The lights come back with the first relay. I throw the second. There are no alarms. Everything is rebooting, circuits sorting themselves according to protein-based memories, software reloading from hardwired references. I’m mostly upset at my sleep having been disturbed, and I’m not looking forward to the paperwork and error logs I’ll need to wade through.
Up the ladder now, sweating, feet hurting, wishing I’d put on my boots, I check the time. 0326. Two minutes or so for a full reboot. Leaves two minutes of margin for the Orion cargo. Cutting it damn close. I’m thinking about the cargo bound for Vega, and the mess a wreck like that will make for the asteroid field. But it’s the Varsk that’s haunting me. There are five thousand souls watching in-flights right now with their earbuds in. Laughing at that comedy. Ordering another gin and tonic. Snoring. Fumbling for their seats in the darkness as they return from the head. A baby crying, someone sneezing and scaring the hell out of everyone else with that crowded, recycled air.
There’s a chime from the QT. A message from Houston. I go over to the screen to read it, but before I get there, the alarms go off again. Screaming at me. The red lights, throbbing. Full GWB failure a second time. After a hard reboot.
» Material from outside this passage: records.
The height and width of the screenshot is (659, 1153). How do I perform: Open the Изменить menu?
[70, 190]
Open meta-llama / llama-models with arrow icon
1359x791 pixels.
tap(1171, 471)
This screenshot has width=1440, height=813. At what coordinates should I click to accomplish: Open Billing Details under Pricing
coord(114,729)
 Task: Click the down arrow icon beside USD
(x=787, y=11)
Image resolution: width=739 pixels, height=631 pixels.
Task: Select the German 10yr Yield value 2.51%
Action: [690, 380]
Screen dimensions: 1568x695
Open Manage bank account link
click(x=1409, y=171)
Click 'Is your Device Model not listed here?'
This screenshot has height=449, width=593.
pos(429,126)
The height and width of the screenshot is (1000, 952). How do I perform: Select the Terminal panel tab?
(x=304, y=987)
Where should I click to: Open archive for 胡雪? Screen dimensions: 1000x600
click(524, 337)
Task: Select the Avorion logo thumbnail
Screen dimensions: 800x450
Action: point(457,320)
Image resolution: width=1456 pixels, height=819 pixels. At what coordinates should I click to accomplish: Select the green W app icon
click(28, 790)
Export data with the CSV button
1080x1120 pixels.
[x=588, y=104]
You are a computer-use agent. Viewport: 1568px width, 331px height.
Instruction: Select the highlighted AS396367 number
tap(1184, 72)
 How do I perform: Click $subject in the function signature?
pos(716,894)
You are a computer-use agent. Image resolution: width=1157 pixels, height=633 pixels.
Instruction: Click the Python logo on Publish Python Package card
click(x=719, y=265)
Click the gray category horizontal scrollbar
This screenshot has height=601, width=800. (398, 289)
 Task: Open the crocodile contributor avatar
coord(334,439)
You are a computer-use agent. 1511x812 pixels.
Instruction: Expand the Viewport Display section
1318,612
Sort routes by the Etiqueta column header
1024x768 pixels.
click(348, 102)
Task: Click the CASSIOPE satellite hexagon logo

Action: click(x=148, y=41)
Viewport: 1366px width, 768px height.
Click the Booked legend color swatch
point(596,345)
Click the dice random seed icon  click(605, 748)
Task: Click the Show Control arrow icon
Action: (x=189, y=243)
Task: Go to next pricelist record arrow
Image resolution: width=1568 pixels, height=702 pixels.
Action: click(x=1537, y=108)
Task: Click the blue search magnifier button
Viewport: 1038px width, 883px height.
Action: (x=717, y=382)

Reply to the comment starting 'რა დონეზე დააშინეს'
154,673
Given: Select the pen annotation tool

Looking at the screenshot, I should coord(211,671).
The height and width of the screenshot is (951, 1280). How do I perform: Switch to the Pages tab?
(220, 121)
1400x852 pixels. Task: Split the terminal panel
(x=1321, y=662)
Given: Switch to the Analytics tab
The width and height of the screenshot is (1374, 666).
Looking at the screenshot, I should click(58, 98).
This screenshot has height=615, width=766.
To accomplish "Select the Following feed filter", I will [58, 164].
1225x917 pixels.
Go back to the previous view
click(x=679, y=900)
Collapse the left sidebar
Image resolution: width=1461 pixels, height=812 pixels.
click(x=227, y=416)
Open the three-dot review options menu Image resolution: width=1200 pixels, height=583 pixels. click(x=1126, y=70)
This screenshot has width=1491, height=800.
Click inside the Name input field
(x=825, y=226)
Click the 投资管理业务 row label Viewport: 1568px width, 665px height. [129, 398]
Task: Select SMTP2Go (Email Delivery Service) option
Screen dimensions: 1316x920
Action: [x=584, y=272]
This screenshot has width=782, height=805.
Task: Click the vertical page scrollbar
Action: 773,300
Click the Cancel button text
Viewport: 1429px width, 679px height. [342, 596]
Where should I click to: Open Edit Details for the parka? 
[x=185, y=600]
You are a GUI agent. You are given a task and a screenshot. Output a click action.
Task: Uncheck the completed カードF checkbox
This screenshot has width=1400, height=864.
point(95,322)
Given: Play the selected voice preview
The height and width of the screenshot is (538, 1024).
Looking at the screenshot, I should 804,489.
The impossibility of this is banging against my skull as I stare at the words on the QT, the message from NASA. I blink, but they don’t go away. I’d hoped for some solution, something like help up in this joint. Instead, all I get from them is:
What outage?
• 3 •
99% of my time working with NASA is spent bitching that I know more than they do. The other 1% of my time is spent trembling, pissing myself, realizing I might actually be right. Now is one of those latter times. Houston should know everything wrong with my beacon, especially the fact that it is no longer doing the beacon-like things beacons are built for.